*WHAT IS NEEDED*
Tally the lines in the listing below that contain the string "Open", and state only the total.

*INPUT DATA*
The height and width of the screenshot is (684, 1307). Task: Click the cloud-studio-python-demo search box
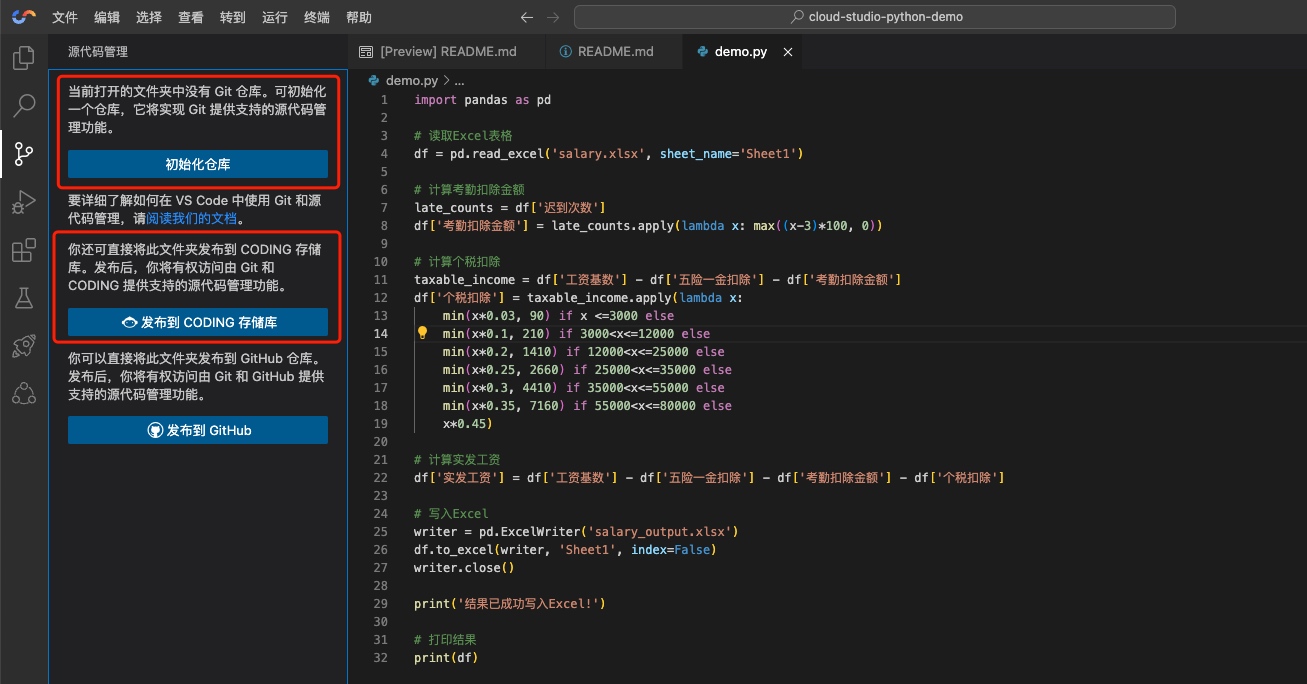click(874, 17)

--

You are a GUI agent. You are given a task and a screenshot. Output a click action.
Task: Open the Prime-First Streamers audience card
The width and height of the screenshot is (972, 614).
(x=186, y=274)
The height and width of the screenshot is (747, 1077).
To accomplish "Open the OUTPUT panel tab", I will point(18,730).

---

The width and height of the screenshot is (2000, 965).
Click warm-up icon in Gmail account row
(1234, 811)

*WRITTEN RESPONSE*
2